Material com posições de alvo
□ □ □ □

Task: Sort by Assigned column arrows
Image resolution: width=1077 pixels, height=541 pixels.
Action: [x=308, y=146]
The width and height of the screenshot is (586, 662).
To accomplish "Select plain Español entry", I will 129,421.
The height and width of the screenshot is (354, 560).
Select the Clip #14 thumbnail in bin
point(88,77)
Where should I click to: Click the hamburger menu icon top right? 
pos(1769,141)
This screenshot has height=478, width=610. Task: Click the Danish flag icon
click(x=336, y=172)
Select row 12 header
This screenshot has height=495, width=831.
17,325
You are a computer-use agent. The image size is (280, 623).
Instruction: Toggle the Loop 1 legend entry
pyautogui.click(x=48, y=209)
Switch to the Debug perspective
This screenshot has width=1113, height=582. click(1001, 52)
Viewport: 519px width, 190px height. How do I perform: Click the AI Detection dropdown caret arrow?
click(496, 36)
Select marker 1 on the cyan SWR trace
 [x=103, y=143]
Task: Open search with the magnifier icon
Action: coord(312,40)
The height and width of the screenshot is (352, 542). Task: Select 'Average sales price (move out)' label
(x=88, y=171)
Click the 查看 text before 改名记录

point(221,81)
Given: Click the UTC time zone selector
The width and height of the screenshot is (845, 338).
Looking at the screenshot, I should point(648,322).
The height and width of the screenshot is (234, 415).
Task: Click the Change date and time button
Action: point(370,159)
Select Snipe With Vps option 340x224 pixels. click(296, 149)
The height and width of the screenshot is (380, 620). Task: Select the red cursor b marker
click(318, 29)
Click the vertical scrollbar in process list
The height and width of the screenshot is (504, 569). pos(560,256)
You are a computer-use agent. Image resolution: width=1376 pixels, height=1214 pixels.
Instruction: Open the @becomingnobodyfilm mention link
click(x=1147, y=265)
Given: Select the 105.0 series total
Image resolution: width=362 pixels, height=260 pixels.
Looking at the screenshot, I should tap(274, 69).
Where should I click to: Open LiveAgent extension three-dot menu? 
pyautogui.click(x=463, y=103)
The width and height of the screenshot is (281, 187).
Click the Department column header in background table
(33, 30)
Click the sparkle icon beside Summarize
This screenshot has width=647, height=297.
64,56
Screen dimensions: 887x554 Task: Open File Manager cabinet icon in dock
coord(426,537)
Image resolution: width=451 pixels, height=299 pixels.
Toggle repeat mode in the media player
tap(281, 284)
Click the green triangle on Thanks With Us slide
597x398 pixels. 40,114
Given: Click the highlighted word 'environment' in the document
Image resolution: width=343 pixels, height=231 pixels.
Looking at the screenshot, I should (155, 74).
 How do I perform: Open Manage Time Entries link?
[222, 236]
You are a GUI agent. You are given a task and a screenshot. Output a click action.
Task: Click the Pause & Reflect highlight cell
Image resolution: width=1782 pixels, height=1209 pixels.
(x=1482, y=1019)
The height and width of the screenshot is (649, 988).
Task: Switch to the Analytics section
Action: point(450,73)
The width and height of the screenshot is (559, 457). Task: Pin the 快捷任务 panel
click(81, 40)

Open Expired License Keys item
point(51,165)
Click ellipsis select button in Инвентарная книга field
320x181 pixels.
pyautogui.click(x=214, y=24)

□ □ □ □

> EXERCÍCIO PROPOSTO: Pode reproduzir todo o material trocando "Instruction" por "Goal" e deixando o resto inalterado?

> RESPOSTA:
Task: Sort by Assigned column arrows
Image resolution: width=1077 pixels, height=541 pixels.
Action: [x=308, y=146]
The width and height of the screenshot is (586, 662).
To accomplish "Select plain Español entry", I will 129,421.
The height and width of the screenshot is (354, 560).
Select the Clip #14 thumbnail in bin
point(88,77)
Where should I click to: Click the hamburger menu icon top right? 
pos(1769,141)
This screenshot has height=478, width=610. Task: Click the Danish flag icon
click(x=336, y=172)
Select row 12 header
This screenshot has height=495, width=831.
17,325
You are a computer-use agent. The image size is (280, 623).
Goal: Toggle the Loop 1 legend entry
pyautogui.click(x=48, y=209)
Switch to the Debug perspective
This screenshot has width=1113, height=582. click(1001, 52)
Viewport: 519px width, 190px height. How do I perform: Click the AI Detection dropdown caret arrow?
click(496, 36)
Select marker 1 on the cyan SWR trace
 [x=103, y=143]
Task: Open search with the magnifier icon
Action: coord(312,40)
The height and width of the screenshot is (352, 542). Task: Select 'Average sales price (move out)' label
(x=88, y=171)
Click the 查看 text before 改名记录

point(221,81)
Given: Click the UTC time zone selector
The width and height of the screenshot is (845, 338).
Looking at the screenshot, I should point(648,322).
The height and width of the screenshot is (234, 415).
Task: Click the Change date and time button
Action: point(370,159)
Select Snipe With Vps option 340x224 pixels. click(296, 149)
The height and width of the screenshot is (380, 620). Task: Select the red cursor b marker
click(318, 29)
Click the vertical scrollbar in process list
The height and width of the screenshot is (504, 569). pos(560,256)
You are a computer-use agent. Image resolution: width=1376 pixels, height=1214 pixels.
Goal: Open the @becomingnobodyfilm mention link
click(x=1147, y=265)
Given: Select the 105.0 series total
Image resolution: width=362 pixels, height=260 pixels.
Looking at the screenshot, I should tap(274, 69).
Where should I click to: Open LiveAgent extension three-dot menu? 
pyautogui.click(x=463, y=103)
The width and height of the screenshot is (281, 187).
Click the Department column header in background table
(33, 30)
Click the sparkle icon beside Summarize
This screenshot has width=647, height=297.
64,56
Screen dimensions: 887x554 Task: Open File Manager cabinet icon in dock
coord(426,537)
Image resolution: width=451 pixels, height=299 pixels.
Toggle repeat mode in the media player
tap(281, 284)
Click the green triangle on Thanks With Us slide
597x398 pixels. 40,114
Given: Click the highlighted word 'environment' in the document
Image resolution: width=343 pixels, height=231 pixels.
Looking at the screenshot, I should (155, 74).
 How do I perform: Open Manage Time Entries link?
[222, 236]
You are a GUI agent. You are given a task and a screenshot. Output a click action.
Task: Click the Pause & Reflect highlight cell
Image resolution: width=1782 pixels, height=1209 pixels.
(x=1482, y=1019)
The height and width of the screenshot is (649, 988).
Task: Switch to the Analytics section
Action: point(450,73)
The width and height of the screenshot is (559, 457). Task: Pin the 快捷任务 panel
click(81, 40)

Open Expired License Keys item
point(51,165)
Click ellipsis select button in Инвентарная книга field
320x181 pixels.
pyautogui.click(x=214, y=24)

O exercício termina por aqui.